My experience is that the chronotropic index tends to match the fitness of the individual involved, unless obfuscated by beta blockers or other meds, quite well. High chronotropic indexes in the unfit and low in the well conditioned. I will agree however, that when you throw a gas exchange defect into the mix it may be more questionable. In this case despite the desaturation the normal DLCO and low Ve-VCO2 slope indicates that gas exchange is most likely normal. I consider that any cardiovascular limitation this patient had was secondary and although it may contribute to dyspnea, was not a cause of the exercise limitation.

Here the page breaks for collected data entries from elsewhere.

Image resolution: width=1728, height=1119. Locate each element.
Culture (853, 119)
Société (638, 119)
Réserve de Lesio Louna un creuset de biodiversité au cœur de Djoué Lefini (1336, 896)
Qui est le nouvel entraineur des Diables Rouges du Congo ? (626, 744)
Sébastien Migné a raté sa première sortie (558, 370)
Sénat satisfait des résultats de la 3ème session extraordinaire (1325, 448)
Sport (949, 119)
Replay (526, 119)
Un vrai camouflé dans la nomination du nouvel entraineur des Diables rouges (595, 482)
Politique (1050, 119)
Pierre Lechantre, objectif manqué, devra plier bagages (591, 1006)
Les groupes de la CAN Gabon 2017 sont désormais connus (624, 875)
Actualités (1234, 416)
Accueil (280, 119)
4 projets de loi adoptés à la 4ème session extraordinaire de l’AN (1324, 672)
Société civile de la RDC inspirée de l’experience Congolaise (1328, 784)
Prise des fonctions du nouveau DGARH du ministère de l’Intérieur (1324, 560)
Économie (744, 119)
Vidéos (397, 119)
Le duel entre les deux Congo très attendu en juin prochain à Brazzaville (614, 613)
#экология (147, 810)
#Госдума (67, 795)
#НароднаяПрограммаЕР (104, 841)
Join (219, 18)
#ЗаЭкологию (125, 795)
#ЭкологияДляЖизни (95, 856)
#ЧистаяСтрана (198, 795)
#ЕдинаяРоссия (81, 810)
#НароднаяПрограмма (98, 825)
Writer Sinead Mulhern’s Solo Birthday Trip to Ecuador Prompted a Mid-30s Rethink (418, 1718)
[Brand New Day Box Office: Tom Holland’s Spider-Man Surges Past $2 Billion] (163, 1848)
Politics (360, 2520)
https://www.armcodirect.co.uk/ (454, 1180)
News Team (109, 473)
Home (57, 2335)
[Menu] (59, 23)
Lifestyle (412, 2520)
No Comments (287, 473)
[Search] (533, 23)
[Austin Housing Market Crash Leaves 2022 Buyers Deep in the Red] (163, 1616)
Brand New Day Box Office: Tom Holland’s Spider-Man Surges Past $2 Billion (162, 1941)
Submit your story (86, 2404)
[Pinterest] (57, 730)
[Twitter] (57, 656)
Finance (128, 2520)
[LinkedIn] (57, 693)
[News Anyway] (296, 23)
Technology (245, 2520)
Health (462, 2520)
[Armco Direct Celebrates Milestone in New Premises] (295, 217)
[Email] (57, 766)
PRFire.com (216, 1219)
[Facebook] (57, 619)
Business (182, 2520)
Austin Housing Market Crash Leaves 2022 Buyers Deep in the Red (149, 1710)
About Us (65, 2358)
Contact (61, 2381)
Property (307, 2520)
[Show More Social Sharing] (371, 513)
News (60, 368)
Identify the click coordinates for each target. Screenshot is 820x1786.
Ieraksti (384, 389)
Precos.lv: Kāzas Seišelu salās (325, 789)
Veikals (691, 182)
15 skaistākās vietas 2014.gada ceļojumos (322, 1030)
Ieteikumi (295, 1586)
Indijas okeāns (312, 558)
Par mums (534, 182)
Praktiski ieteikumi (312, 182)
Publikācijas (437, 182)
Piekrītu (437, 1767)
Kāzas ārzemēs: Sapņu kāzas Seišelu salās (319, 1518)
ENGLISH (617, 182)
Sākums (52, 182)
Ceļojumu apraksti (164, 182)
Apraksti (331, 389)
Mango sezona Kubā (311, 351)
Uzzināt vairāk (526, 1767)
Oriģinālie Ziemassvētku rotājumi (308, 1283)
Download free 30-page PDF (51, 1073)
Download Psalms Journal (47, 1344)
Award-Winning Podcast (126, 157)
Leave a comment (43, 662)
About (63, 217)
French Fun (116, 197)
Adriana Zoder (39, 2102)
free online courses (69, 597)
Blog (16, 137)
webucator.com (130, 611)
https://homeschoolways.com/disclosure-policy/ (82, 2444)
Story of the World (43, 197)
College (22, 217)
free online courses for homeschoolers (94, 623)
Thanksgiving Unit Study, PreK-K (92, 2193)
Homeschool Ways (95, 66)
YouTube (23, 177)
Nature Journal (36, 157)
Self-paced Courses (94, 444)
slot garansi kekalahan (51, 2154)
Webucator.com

We did not measure PaCO2 so you can only speculate what it and Vd/Vt might be based on the PetCO2. I would also point out that the original Vd/Vt equation is (PACO2 – PECO2)/PACO2 and although PaCO2 is all too routinely used in place of PACO2 it is not PACO2. Vd/Vt calculated with PaCO2 is not Vd/Vt and although it may track similarly in reality it is something else.
Too often I see patients who have an inefficient ventilatory response to exercise (low Vt, high f) for no apparent reason and who also have a normal max VO2 and normal Ve-VCO2 slope. This is why I am cautious about placing to much emphasis on changes in Vt.
Regards, Richard
Fascinating & educational discussion on this case, thanks to by you both. This is a really useful site.
A much more simple comment: One wonders whether in this case, had a direct MVV maneuver been performed, the terminal breathing reserve would have been low. It appears your maximum predicted Ve is approximating FEV1 x ~42. I would bet a direct MVV would yield a lower value in this patient.